I believe that to make a real difference, we need to train teachers and even structure schools differently. It’s not the easiest solution, but I believe radical thinking about how we treat girls and boys in the classroom is the only way to help change attitudes for good.

 

That’s basically all I have to say for the moment, but I’d like to open things out to the group now…

 

 

Part 4:

 

C: Hello! I’m Chris Hinds, and a very special welcome to this weeks’ episode of Work Junkie, the podcast all about current and future trends of work. This week I’m joined by Elaine Chorlton, who’s Dynamic Communications Orchestrator at one of the world’s leading tech firms, based in San Francisco. Welcome, Elaine, can I first ask you – what does your job title actually mean? 
E: Well, you know, I often get asked that. It basically means that I help the company with all aspects of communications, whether it be social media, going to the press, internal communications, that kind of thing. 
C: Right. So why such a fancy-sounding job title? Aren’t people likely to just get confused? 
E: Well, let me ask you this, Chris. What did you want to be as an adult when you were eight years old? 
C: Well, I really loved animals, and I was certain that I’d be a vet. But as I got older I actually wanted to be a teacher. 
E: OK, and now you’re a podcaster, right? 
C: Yes, that’s right. 
E: So my point is, when you were eight years old, did you know what a podcaster was? C: Well no, because they didn’t exist back then. 
E: Exactly. In the same way, it’s highly likely that the jobs our children will do in the future don’t exist yet. 
C: But aren’t a lot of these job titles now just fancy ways of saying the same thing? The other day I saw a job for a ‘Knowledge navigator’. I’m sure that a ‘Knowledge navigator’ is just a teacher. 
E: Well, yes and no.
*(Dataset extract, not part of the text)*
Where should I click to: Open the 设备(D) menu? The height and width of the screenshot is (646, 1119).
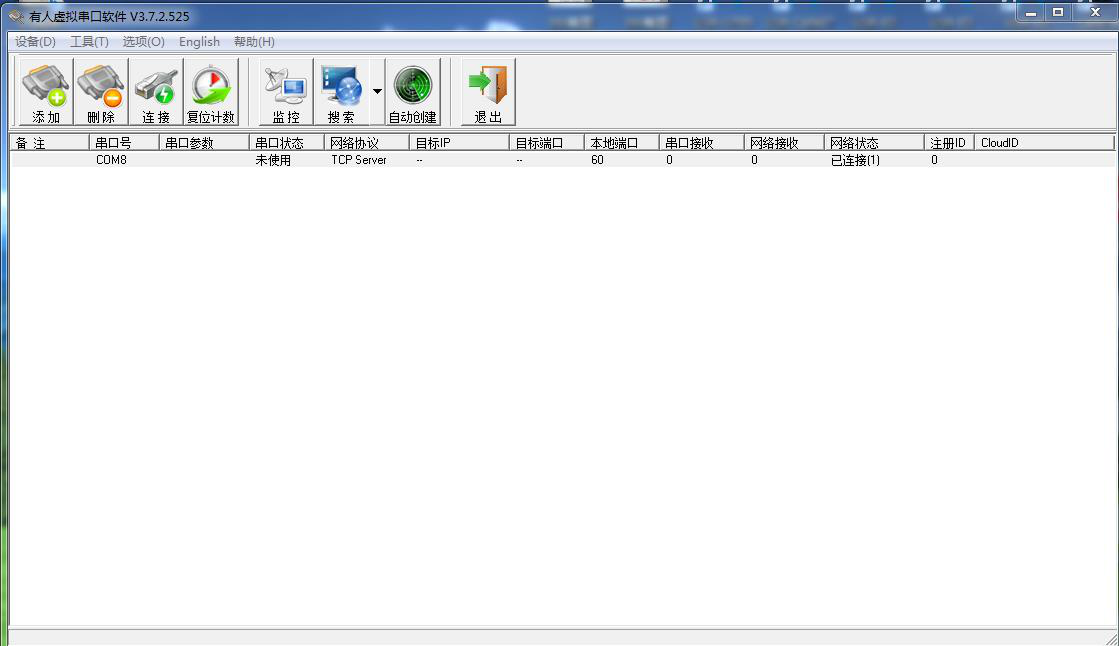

On the one hand, many new jobs just didn’t exist before, so they need new titles. This is especially true in the tech industry, where I work. You have new technology coming along all the time, which means a demand for new skills, like coding, maintaining a strong social media presence, that kind of thing. So these jobs will need new titles, new ways of describing working practices. In the future, as new innovations come along, we can be certain that this process will continue to evolve and render current ways of working obsolete, too. It’s a constant transformation. 
C: Right. 
E: Also, a lot of companies are finding it increasingly difficult to recruit graduates with the right skill set. It really is an employee’s market. So in a bid to attract the right kind of people, they’re coming up with increasingly dynamic titles to attract them. 
C: Like what?
E: Well, they change all the time, but some of my favourites from the last few years are: ninja, guru, magician and rockstar. 
C: Oh no, please! How are they used?
E: OK, so the first one is ‘Legal ninja’, which was advertised by a company in Palo Alto, California. They were looking for someone to provide legal advice on a range of issues. 
C: So, essentially, a lawyer? 
E: Well, yes, kind of. More a legal advisor, if you will. Next up is ‘Data guru’, a position advertised by a company in Michigan. They were looking for someone to ‘lead data activities’. 
C: Hmm, not quite sure what that means. 
E: Me neither, but it sounds fancy, right? For magician, we have ‘Full stack magician’, from a company in Atlanta. They were looking for someone to write code. 
C: Ah, OK. So a programmer then? 
E: Pretty much, but the job did involve analysing costs of different coding alternatives. But we can be pretty sure that the job didn’t involve any real magic, per se! 
C: Ha! So what about rockstar? Company musician? 
E: Alas, no. A New York based company advertised for ‘Rockstar copywriter’, which basically involves writing articles and social media posts discussing the industry, and putting the CEO’s name to them. 
C: So you’re unlikely to need to play the guitar then. 
E: Ha, not professionally, no. 
C: Well, thanks for joining us today, Elaine. One last thing, before you go, though. 
E: Sure. 
C: What did you want to be when you were eight years old? 
E: Oh that’s easy, I wanted to be a chocolate taster. 
C: Mmm, nice work if you can get it!